As creative space Alice Yard enters its tenth year of existence—Year X, as they have branded it—its co-founders, architect Sean Leonard, artist Christopher Cozier and writer Nicholas Laughlin, say the secret to their success is spontaneity and responsiveness.
 
They said they’ve never had a plan for what they’ve wanted the space to become, and this has helped them remain alive over the years.

“This was once the house of Sean Leonard’s great-grandmother. Four generations of children played and imagined in this yard, and now we continue this tradition.” That’s the description of the space on the group’s website. It’s now the main physical site of the work of the arts support not-for-profit they’ve established by the same name.

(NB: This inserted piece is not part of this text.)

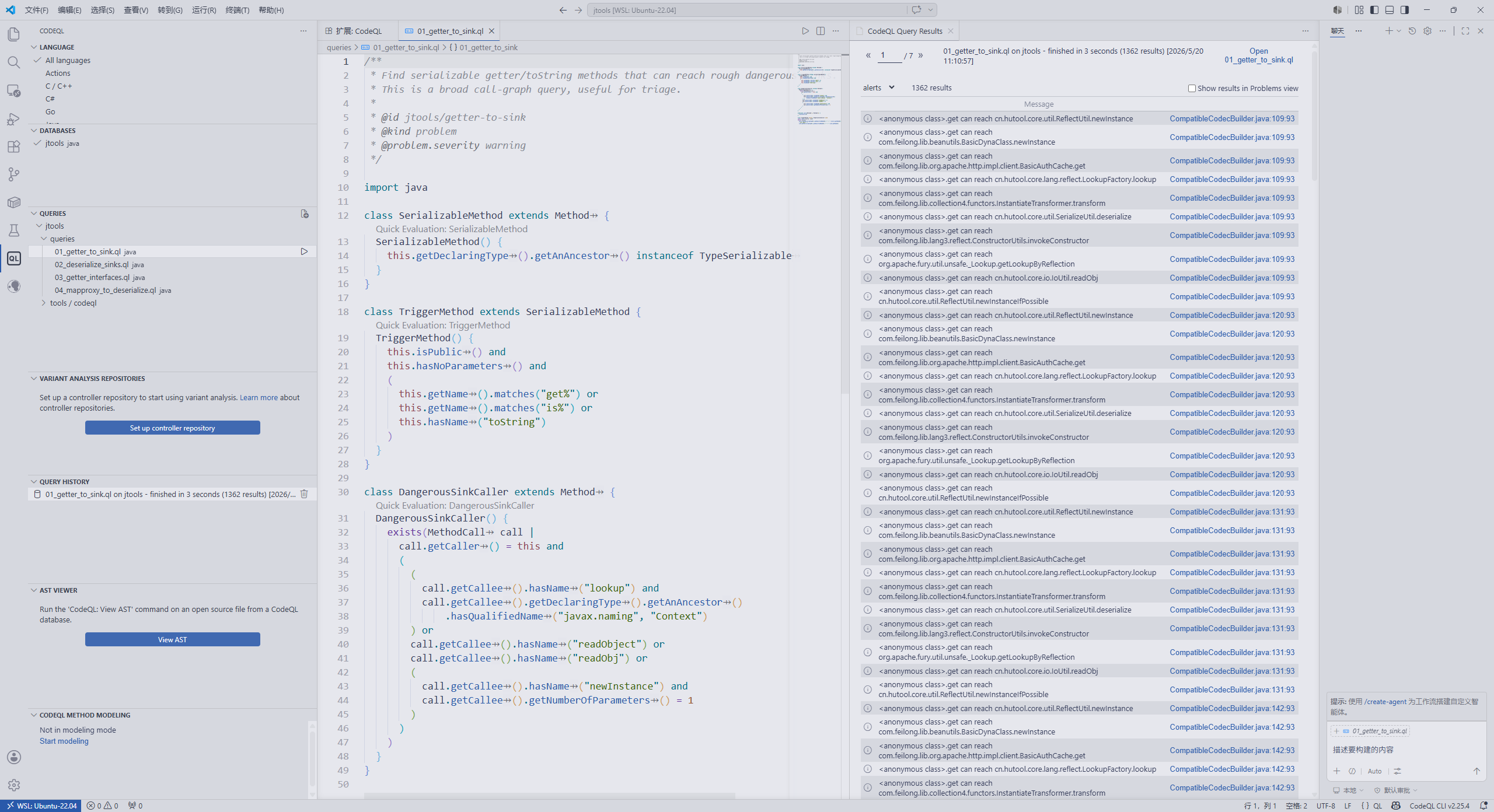Run the 01_getter_to_sink.ql query from the tree
The image size is (1494, 812).
coord(304,251)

When they began, their main question was, if we make the space available for people to do certain kinds of creative or intellectual work, who will come and what will they want to do?

In the beginning, the space was primarily used by musicians, including 12 the Band, founded by Sheldon Holder. In addition to practicing there, Holder would host a Friday night event called Conversations at the Yard. 

However, these events got “a little too loud and a little bit unmanageable for us and was affecting our relationship to the neighbourhood, so we decided we didn't set up this space to be a place for people to lime,” said Laughlin. The space was also being used by artists Marlon Griffith, Jaime Lee Loy, and Nikolai Noel, who had formed the group The Collaborative Frog. 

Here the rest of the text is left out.